6. See the Bimah of the Old Synagogue

Cemetery, Synagogue

As mentioned, Tarnów has a huge Jewish history to explore. The cemetery might be intact, but all that remains of the Old Synagogue is this small brick ‘bimah’. It was here on this platform that the Torah was read. The first synagogue here was in 1582, but it was affected by a few fires and always rebuilt until the Nazi Invasion in 1939, when it was completely destroyed. It is actually a little bit hidden and out of the way – head to Plac Rybny (Fish Square) and you will see it on Żydowska Street.
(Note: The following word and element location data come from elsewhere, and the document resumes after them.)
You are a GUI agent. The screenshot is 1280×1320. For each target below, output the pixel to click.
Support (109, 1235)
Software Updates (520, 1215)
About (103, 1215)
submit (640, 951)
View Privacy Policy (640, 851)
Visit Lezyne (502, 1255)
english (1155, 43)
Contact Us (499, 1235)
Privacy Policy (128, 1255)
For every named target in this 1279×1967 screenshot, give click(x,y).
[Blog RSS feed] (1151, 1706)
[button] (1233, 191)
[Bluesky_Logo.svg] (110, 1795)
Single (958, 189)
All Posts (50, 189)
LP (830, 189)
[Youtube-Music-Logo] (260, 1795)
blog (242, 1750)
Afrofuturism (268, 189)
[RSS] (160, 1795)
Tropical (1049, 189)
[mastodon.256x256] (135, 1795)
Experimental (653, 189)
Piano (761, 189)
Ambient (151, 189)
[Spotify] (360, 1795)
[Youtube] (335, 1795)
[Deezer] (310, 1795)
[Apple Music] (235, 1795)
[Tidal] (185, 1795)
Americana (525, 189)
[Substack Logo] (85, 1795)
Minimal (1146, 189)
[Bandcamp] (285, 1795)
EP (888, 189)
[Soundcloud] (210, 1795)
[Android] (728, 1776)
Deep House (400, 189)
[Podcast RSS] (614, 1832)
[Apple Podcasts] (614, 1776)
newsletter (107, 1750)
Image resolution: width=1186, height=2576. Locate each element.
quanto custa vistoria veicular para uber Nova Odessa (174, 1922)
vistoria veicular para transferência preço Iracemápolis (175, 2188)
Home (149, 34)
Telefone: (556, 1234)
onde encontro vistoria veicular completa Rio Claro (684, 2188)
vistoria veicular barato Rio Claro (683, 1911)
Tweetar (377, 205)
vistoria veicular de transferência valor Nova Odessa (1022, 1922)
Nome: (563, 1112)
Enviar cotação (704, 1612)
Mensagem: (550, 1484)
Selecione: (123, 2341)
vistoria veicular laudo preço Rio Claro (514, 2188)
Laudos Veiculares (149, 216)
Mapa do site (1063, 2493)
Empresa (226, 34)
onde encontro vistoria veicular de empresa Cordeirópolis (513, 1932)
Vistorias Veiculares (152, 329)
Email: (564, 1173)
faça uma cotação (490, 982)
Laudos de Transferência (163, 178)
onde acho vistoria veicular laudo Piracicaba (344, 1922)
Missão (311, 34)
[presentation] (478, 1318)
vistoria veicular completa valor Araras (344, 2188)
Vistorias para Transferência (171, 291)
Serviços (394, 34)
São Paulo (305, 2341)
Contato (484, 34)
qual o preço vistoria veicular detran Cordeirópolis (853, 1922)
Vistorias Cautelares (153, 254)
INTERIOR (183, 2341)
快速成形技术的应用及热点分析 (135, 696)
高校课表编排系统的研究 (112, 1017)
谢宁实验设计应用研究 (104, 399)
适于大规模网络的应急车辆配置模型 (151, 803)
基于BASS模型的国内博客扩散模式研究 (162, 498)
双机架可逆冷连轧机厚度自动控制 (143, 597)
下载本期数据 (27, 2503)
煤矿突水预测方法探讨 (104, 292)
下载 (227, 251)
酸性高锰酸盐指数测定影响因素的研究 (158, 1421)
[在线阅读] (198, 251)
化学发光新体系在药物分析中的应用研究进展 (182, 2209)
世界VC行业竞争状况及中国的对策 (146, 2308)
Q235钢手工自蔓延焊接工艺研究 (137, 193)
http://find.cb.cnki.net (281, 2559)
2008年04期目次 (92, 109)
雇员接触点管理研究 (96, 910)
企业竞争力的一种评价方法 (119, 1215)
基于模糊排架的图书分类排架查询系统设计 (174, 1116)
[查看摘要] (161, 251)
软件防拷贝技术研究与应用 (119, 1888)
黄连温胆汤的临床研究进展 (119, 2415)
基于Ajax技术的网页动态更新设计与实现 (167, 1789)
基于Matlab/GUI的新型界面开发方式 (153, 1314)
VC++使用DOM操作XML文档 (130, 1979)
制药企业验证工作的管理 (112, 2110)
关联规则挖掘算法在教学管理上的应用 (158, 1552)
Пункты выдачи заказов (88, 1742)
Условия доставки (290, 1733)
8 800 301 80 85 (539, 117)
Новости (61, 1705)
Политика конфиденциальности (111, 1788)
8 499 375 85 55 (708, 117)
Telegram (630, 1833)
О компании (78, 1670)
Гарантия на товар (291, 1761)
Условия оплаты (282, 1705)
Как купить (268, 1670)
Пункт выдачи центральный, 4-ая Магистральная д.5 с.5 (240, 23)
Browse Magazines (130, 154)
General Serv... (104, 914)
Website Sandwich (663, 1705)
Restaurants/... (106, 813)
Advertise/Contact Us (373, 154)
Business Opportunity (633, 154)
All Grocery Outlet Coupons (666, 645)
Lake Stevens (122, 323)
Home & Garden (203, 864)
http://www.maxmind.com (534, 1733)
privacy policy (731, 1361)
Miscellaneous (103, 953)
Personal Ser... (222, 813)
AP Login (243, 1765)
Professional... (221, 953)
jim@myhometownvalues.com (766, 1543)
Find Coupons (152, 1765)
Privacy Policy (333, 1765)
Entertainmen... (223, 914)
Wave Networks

Żydowska 12, 33-100 Tarnów, Poland

Old Synagogue | © Ilona Lorenz / WikiCommons

7. Spend an afternoon in Zalipie

A trip to the nearby village of Zalipie could well be the highlight of your time in Tarnów. Zalipie is a village completely covered in flower art! Zalipie is a small village of just 743 residents. Women in the village have been painting floral designs on the houses for over a century. The art can be seen not just on the outside of buildings, but also in the kitchens and bedrooms. You can visit the museum and tour the house where the painters work.

Zalipie 128A, 33-263 Zalipie, Poland

Zalipie | © Piotrus / WikiCommons

8. Attend Mass at the Cathedral of the Blessed Virgin Mary

Cathedral, Church

Tarnów’s finest church is the Cathedral of the Blessed Virgin Mary, which was visited by the Pope in 1987. It is a Gothic church near the Old Town Square; the earliest trace of a church here dates back to 1330. The grounds of the Cathedral also contain the iconic Pope John Paul II statue.

Plac Katedralny 5, 33-100 Tarnów, Poland

Tarnów Cathedral | © Lestath / WikiCommons

9. Watch the local football teams in the Polish League

Stadium

Football is a huge passion in Poland, and Tarnów embraces this with two football teams – ZKS Unia Tarnów and Tarnovia Tarnów, both teams plying their trade in the top three divisions. Match tickets are easy to come by, and the teams play in rival stadiums in the city.

33-110, Zbylitowska 3, 33-100 Tarnów, Poland

Football in Tarnów | © KGGucwa / WikiCommons

10. Watch the local Speedway team

Stadium

One sport that is hugely popular here is Speedway (stadium-based motorcycle racing). The city’s famous team, Unia Tarnów, shares their name and stadium with the ZKS Unia Tarnów football team. The team were Polish champions in 2004, 2005 and 2012.

33-110, Zbylitowska 3, 33-100 Tarnów, Poland

Speedway in Tarnów | © Stanisław J. Radziński / WikiCommons

11. Admire an iconic statue of Pope John Paul II

Cathedral, Church

Statues of John Paul II are few and far between in Poland, at his own request. Before he died, Poland’s iconic Pope told the Polish people not to waste their money making statues of him, but instead to put the money towards charities and orphanages. However, some statues were funded by other projects, and this one in Tarnów was one of the first statues of Pope John Paul II in Poland. It is a bronze statue showing the Pope with wide open arms.